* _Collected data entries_
□ □ □ □

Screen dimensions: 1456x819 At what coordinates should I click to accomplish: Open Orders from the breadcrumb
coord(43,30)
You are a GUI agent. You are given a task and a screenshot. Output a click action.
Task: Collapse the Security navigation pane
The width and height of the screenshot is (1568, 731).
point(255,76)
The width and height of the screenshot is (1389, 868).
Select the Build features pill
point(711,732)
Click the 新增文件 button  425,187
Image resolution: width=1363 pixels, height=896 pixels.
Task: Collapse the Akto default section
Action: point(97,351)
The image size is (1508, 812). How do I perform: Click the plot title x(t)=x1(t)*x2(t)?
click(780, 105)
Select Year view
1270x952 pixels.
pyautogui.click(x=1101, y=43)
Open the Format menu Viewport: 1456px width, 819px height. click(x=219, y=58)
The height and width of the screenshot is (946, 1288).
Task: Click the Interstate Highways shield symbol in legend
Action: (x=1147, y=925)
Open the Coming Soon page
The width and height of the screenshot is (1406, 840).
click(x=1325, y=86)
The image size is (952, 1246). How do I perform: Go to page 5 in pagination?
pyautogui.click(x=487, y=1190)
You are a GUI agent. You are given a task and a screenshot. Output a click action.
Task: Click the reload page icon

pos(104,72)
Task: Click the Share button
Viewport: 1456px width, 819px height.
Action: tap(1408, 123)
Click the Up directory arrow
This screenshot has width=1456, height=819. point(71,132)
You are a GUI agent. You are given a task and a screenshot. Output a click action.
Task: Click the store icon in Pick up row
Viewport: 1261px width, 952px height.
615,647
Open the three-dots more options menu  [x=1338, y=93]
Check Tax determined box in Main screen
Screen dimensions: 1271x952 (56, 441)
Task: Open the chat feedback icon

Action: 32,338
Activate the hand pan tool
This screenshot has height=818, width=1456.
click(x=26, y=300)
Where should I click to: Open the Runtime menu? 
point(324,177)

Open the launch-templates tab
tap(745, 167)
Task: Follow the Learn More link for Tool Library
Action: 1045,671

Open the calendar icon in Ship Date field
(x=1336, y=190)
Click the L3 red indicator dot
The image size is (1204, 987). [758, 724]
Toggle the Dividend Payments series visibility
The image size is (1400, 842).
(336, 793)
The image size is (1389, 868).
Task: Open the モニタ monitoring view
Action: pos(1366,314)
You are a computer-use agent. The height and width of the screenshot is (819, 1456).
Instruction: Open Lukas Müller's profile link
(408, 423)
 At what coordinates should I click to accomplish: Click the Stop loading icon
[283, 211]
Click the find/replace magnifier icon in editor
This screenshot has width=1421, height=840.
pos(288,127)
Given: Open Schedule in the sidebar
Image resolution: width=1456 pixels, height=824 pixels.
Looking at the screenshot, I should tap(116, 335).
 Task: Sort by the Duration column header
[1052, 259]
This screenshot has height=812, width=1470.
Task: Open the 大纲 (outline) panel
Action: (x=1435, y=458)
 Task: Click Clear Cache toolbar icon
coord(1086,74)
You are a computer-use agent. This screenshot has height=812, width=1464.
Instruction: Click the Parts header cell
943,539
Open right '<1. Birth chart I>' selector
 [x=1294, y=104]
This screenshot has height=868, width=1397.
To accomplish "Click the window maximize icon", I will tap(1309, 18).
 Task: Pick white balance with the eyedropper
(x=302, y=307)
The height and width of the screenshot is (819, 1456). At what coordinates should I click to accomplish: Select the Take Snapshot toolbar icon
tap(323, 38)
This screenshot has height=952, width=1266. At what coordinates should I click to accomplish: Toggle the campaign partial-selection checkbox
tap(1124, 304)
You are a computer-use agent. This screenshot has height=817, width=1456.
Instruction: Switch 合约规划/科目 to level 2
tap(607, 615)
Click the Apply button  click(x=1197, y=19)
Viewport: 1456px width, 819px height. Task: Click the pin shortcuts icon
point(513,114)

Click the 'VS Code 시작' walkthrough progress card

□ □ □ □

* _TASK GOAL_
All of the entries above need to be retyped exactly.

* _RESPONSE BOX_
Screen dimensions: 1456x819 At what coordinates should I click to accomplish: Open Orders from the breadcrumb
coord(43,30)
You are a GUI agent. You are given a task and a screenshot. Output a click action.
Task: Collapse the Security navigation pane
The width and height of the screenshot is (1568, 731).
point(255,76)
The width and height of the screenshot is (1389, 868).
Select the Build features pill
point(711,732)
Click the 新增文件 button  425,187
Image resolution: width=1363 pixels, height=896 pixels.
Task: Collapse the Akto default section
Action: point(97,351)
The image size is (1508, 812). How do I perform: Click the plot title x(t)=x1(t)*x2(t)?
click(780, 105)
Select Year view
1270x952 pixels.
pyautogui.click(x=1101, y=43)
Open the Format menu Viewport: 1456px width, 819px height. click(x=219, y=58)
The height and width of the screenshot is (946, 1288).
Task: Click the Interstate Highways shield symbol in legend
Action: (x=1147, y=925)
Open the Coming Soon page
The width and height of the screenshot is (1406, 840).
click(x=1325, y=86)
The image size is (952, 1246). How do I perform: Go to page 5 in pagination?
pyautogui.click(x=487, y=1190)
You are a GUI agent. You are given a task and a screenshot. Output a click action.
Task: Click the reload page icon

pos(104,72)
Task: Click the Share button
Viewport: 1456px width, 819px height.
Action: tap(1408, 123)
Click the Up directory arrow
This screenshot has width=1456, height=819. point(71,132)
You are a GUI agent. You are given a task and a screenshot. Output a click action.
Task: Click the store icon in Pick up row
Viewport: 1261px width, 952px height.
615,647
Open the three-dots more options menu  [x=1338, y=93]
Check Tax determined box in Main screen
Screen dimensions: 1271x952 (56, 441)
Task: Open the chat feedback icon

Action: 32,338
Activate the hand pan tool
This screenshot has height=818, width=1456.
click(x=26, y=300)
Where should I click to: Open the Runtime menu? 
point(324,177)

Open the launch-templates tab
tap(745, 167)
Task: Follow the Learn More link for Tool Library
Action: 1045,671

Open the calendar icon in Ship Date field
(x=1336, y=190)
Click the L3 red indicator dot
The image size is (1204, 987). [758, 724]
Toggle the Dividend Payments series visibility
The image size is (1400, 842).
(336, 793)
The image size is (1389, 868).
Task: Open the モニタ monitoring view
Action: pos(1366,314)
You are a computer-use agent. The height and width of the screenshot is (819, 1456).
Instruction: Open Lukas Müller's profile link
(408, 423)
 At what coordinates should I click to accomplish: Click the Stop loading icon
[283, 211]
Click the find/replace magnifier icon in editor
This screenshot has width=1421, height=840.
pos(288,127)
Given: Open Schedule in the sidebar
Image resolution: width=1456 pixels, height=824 pixels.
Looking at the screenshot, I should tap(116, 335).
 Task: Sort by the Duration column header
[1052, 259]
This screenshot has height=812, width=1470.
Task: Open the 大纲 (outline) panel
Action: (x=1435, y=458)
 Task: Click Clear Cache toolbar icon
coord(1086,74)
You are a computer-use agent. This screenshot has height=812, width=1464.
Instruction: Click the Parts header cell
943,539
Open right '<1. Birth chart I>' selector
 [x=1294, y=104]
This screenshot has height=868, width=1397.
To accomplish "Click the window maximize icon", I will tap(1309, 18).
 Task: Pick white balance with the eyedropper
(x=302, y=307)
The height and width of the screenshot is (819, 1456). At what coordinates should I click to accomplish: Select the Take Snapshot toolbar icon
tap(323, 38)
This screenshot has height=952, width=1266. At what coordinates should I click to accomplish: Toggle the campaign partial-selection checkbox
tap(1124, 304)
You are a computer-use agent. This screenshot has height=817, width=1456.
Instruction: Switch 合约规划/科目 to level 2
tap(607, 615)
Click the Apply button  click(x=1197, y=19)
Viewport: 1456px width, 819px height. Task: Click the pin shortcuts icon
point(513,114)

Click the 'VS Code 시작' walkthrough progress card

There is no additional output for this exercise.